Reproduce the listing verbatim, from the line containing "How do I perform: Select" through the line containing "pos(586,23)", including both of those lines. Return no other lines.

━━━ Records for this task ━━━

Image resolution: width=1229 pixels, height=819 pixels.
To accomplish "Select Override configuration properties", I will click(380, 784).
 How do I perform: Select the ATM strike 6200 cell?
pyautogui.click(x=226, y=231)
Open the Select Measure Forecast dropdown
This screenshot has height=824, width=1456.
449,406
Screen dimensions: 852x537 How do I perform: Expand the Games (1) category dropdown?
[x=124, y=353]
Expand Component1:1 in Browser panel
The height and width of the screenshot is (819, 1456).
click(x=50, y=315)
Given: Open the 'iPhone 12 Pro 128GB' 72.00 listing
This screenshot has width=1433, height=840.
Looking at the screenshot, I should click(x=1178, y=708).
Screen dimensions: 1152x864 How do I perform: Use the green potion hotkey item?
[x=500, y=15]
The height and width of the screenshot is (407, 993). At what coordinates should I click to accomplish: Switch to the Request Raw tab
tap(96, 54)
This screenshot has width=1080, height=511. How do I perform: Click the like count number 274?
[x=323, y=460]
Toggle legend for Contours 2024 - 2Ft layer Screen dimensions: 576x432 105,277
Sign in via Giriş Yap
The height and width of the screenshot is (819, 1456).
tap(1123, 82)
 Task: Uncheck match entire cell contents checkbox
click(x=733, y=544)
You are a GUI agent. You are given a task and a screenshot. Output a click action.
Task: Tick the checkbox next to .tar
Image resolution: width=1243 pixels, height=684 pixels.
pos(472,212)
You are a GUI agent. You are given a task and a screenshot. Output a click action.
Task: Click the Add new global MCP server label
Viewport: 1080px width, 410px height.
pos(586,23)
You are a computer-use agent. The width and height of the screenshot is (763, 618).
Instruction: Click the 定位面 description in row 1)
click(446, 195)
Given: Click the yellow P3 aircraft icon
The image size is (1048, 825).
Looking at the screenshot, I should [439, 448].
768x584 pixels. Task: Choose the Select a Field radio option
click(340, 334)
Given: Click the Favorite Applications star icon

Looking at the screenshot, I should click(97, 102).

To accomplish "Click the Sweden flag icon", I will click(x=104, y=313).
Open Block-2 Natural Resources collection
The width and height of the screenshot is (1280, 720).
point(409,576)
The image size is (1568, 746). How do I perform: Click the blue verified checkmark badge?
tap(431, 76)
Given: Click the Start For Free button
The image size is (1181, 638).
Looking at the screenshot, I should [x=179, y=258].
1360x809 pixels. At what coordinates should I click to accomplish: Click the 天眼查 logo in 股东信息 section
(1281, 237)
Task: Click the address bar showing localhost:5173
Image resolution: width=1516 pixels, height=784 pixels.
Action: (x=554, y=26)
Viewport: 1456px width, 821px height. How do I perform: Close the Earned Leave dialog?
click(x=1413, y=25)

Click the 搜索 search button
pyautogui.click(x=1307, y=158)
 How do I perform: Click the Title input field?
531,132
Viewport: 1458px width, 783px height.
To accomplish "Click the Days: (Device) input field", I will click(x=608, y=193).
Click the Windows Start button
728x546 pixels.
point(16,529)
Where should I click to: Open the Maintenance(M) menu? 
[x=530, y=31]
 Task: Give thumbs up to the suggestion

━━━

[Finished exercise]
 How do I perform: Select the ATM strike 6200 cell?
pyautogui.click(x=226, y=231)
Open the Select Measure Forecast dropdown
This screenshot has height=824, width=1456.
449,406
Screen dimensions: 852x537 How do I perform: Expand the Games (1) category dropdown?
[x=124, y=353]
Expand Component1:1 in Browser panel
The height and width of the screenshot is (819, 1456).
click(x=50, y=315)
Given: Open the 'iPhone 12 Pro 128GB' 72.00 listing
This screenshot has width=1433, height=840.
Looking at the screenshot, I should click(x=1178, y=708).
Screen dimensions: 1152x864 How do I perform: Use the green potion hotkey item?
[x=500, y=15]
The height and width of the screenshot is (407, 993). At what coordinates should I click to accomplish: Switch to the Request Raw tab
tap(96, 54)
This screenshot has width=1080, height=511. How do I perform: Click the like count number 274?
[x=323, y=460]
Toggle legend for Contours 2024 - 2Ft layer Screen dimensions: 576x432 105,277
Sign in via Giriş Yap
The height and width of the screenshot is (819, 1456).
tap(1123, 82)
 Task: Uncheck match entire cell contents checkbox
click(x=733, y=544)
You are a GUI agent. You are given a task and a screenshot. Output a click action.
Task: Tick the checkbox next to .tar
Image resolution: width=1243 pixels, height=684 pixels.
pos(472,212)
You are a GUI agent. You are given a task and a screenshot. Output a click action.
Task: Click the Add new global MCP server label
Viewport: 1080px width, 410px height.
pos(586,23)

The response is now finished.